The inventiveness of Upload, then, is not all that far fetched. The casual touches that flesh out 2033 remain intellectually imaginative across ten episodes. The charm never really wears off, because it plays out like a hybrid of parodying the future while simultaneously marvelling at it. Nathan’s Lake View afterworld has plenty of witty after-puns: A 100-year-old lady strutting about as a monochromatic young woman after basing her avatar on an old black-and-white picture, a 12-year-old boy dead for six years dealing with 18-year-old hormones, the hotel concierges as red-haired AI bots, a “grey market” for the illegal sale of human devices, annoying Apple-style product placements popping up at every corner, a sex suit (like the sex surrogate of Her) for humans to get physically intimate with their beloved uploads. Moreover, every time we see two people from opposite ends of the life spectrum doing dreamy things together, the show instantly cuts to the humans enacting these moments wearing VR goggles in a stuffy room. (A post-coital nap reveals a sex-suit-clad human asleep in a bathtub). This visual discord occurs as a recurring theme to remind us that emotions like joy and grief and pleasure rarely have their roots in the real world these days. The future, as we know it, is here.

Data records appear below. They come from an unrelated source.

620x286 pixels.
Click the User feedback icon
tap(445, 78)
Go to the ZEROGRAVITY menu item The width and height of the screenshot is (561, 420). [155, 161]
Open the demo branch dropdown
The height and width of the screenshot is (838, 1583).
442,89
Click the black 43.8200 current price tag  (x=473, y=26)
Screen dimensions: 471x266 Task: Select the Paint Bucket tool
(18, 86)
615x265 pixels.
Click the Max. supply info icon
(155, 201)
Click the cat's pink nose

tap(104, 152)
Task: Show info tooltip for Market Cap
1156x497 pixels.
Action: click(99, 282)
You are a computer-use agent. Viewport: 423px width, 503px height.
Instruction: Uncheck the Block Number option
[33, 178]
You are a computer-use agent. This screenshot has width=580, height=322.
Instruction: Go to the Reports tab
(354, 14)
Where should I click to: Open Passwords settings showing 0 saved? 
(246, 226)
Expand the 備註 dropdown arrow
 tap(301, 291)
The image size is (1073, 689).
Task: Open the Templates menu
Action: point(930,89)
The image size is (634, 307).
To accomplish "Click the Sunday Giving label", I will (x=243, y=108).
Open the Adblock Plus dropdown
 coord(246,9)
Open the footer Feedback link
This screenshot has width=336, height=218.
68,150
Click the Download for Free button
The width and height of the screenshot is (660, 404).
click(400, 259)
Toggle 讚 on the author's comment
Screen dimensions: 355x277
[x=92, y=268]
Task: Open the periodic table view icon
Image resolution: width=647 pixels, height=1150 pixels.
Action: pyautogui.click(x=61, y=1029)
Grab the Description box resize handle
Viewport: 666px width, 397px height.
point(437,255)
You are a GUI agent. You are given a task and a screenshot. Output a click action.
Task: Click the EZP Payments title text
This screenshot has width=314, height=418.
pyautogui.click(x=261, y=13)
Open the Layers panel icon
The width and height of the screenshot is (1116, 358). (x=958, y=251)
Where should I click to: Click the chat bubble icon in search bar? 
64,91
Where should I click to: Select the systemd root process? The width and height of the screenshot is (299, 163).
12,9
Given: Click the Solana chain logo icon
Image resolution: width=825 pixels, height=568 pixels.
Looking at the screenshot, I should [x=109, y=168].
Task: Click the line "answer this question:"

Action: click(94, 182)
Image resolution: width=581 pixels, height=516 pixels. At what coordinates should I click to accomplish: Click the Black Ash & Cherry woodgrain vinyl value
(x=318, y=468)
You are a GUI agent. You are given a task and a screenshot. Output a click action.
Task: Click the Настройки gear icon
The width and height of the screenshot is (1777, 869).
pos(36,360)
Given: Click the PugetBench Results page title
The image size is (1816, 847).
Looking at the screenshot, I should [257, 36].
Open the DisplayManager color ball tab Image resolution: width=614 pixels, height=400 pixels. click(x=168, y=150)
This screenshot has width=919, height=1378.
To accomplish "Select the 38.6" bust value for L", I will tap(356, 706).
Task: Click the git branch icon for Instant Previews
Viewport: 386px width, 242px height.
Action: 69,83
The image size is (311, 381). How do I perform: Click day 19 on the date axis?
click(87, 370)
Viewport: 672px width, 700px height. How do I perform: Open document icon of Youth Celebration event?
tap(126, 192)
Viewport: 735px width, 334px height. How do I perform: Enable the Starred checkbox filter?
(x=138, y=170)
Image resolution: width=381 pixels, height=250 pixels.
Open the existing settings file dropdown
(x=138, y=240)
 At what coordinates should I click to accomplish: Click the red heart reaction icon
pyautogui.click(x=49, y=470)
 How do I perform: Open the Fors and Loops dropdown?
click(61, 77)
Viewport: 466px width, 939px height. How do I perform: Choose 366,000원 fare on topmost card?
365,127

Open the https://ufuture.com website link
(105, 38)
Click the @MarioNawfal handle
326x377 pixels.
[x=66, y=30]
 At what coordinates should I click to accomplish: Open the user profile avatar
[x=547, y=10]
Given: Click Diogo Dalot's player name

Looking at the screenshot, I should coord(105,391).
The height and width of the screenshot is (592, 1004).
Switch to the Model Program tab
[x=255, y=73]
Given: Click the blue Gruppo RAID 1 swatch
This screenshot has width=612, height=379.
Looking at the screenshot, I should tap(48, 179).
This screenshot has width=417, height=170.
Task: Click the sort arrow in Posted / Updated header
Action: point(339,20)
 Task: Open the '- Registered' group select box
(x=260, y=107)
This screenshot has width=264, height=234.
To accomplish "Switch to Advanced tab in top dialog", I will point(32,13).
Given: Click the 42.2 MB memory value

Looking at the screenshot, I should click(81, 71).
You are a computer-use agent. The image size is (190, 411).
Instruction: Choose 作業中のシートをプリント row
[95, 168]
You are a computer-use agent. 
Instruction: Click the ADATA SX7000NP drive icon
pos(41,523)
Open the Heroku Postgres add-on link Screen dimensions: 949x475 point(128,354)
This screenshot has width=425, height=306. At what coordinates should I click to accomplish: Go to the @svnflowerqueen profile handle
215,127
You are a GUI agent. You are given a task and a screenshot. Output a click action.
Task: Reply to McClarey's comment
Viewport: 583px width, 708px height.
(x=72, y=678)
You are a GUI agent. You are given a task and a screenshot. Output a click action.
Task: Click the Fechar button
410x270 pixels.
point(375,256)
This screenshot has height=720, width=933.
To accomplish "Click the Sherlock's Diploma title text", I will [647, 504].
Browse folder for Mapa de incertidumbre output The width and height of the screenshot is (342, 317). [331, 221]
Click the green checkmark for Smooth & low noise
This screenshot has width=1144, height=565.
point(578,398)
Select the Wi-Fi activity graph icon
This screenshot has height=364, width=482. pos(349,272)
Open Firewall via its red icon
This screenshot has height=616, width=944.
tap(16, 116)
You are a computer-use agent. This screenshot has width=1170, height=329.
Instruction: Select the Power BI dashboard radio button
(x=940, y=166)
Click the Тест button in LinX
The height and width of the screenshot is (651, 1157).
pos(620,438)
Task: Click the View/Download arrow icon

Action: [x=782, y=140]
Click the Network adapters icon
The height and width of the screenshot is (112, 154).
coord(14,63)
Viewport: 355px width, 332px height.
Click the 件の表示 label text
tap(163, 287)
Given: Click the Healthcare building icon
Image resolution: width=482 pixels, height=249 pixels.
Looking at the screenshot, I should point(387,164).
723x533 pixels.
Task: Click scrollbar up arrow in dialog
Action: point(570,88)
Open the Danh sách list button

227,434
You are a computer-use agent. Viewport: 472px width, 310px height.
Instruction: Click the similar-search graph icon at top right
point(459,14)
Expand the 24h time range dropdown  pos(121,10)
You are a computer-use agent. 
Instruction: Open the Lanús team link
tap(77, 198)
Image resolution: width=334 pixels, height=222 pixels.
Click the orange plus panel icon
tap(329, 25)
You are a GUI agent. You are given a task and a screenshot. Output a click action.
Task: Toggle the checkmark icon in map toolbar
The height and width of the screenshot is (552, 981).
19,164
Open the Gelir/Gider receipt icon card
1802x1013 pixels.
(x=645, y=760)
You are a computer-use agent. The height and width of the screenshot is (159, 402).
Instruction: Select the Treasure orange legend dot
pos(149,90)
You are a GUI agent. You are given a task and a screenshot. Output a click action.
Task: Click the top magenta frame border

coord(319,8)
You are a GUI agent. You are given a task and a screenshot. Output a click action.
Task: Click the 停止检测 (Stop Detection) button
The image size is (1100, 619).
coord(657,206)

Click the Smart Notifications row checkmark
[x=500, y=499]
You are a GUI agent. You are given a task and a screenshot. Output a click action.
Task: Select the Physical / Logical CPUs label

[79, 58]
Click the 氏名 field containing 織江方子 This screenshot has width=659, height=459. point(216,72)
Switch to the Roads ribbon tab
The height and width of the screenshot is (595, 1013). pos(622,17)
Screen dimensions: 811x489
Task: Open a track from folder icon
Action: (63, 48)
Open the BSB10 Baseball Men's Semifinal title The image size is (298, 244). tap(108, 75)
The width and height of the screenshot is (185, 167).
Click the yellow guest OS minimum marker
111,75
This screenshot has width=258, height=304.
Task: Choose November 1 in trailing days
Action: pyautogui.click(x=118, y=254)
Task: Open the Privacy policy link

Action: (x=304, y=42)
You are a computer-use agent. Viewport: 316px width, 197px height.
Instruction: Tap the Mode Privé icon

But what’s perhaps most remarkable about Update is that it rarely sacrifices its soul to showboat an impressively designed body. There’s a sense of humanity about its magic realism. Take, for instance, the moral conflict of the upload culture, which is essentially a virtual version of the ventilator culture. Families and loved ones pay for the afterlife of the deceased so that they don’t have to experience the painful permanence of letting go – it’s an act of self-preservation, aimed at appeasing the living rather than offering peace to the dying. The uploads think they’re choosing digital paradise, but they remain the same age for eternity, or at least for as long as their monthly bills are paid. And they watch haplessly, like the 12-year-old boy does, as their humans eventually move on while keeping them “alive” for selfish reasons. Nathan, too, quickly realises that he is at his girlfriend’s whims and mercy, even as Nora becomes the virtual equivalent of his caring nurse.

The moral conflict of the upload culture is essentially a virtual version of the ventilator culture. Families and loved ones pay for the afterlife of the deceased so that they don’t have to experience the painful permanence of letting go

Another example is the situation of Nora’s father. The man has a chronic lung ailment, and Nora plans to use her employee discount privilege to upload him onto Lake View. But the man is torn between a virtual afterlife and a spiritual one, because he is convinced that his late wife – who was never uploaded – is waiting for him in heaven. Consequently, one entire episode is dedicated to him being awkwardly guided around Lake View by Nathan so that Nora can convince him of the benefits. The episode is funny, but its beating heart is audible. The sad desperation of Nora is palpable: She’s lost her mother forever, but she doesn’t want to lose her father. There’s also the class commentary embedded into the show’s optics. Not even death is free of discrimination: The bottom section of the Lake View hotel, like the Titanic, is called the 2 GB floor. Those unable to afford the plush suites “live” under limited data plans here, constantly losing data for activities like thinking and eating, and running the risk of being frozen once their plan expires.

However, there’s one specific scene that best encapsulates the disarming adolescence of Upload. Nathan and his girlfriend, Ingrid, finally get down to having sex in his afterlife. But for some reason, he can’t get it up. She yells for “customer support” – apparently, every problem can be fixed. On cue, Nora appears. By now, they’ve developed dormant feelings for each other. Nathan is mortified. While Ingrid gets distracted by her cat, Nora slides her finger down his chest – it’s both her duty and her desire. It works. The scene is played for laughs (Nora even jokingly narrates it to her co-worker), but the tenderness of their private little rush is unmistakable. In a parallel universe, this is their unforgettable declaration-of-love gesture. Upload, just like this moment, is played for easy laughs. But the series is memorable – precisely because it refuses to be.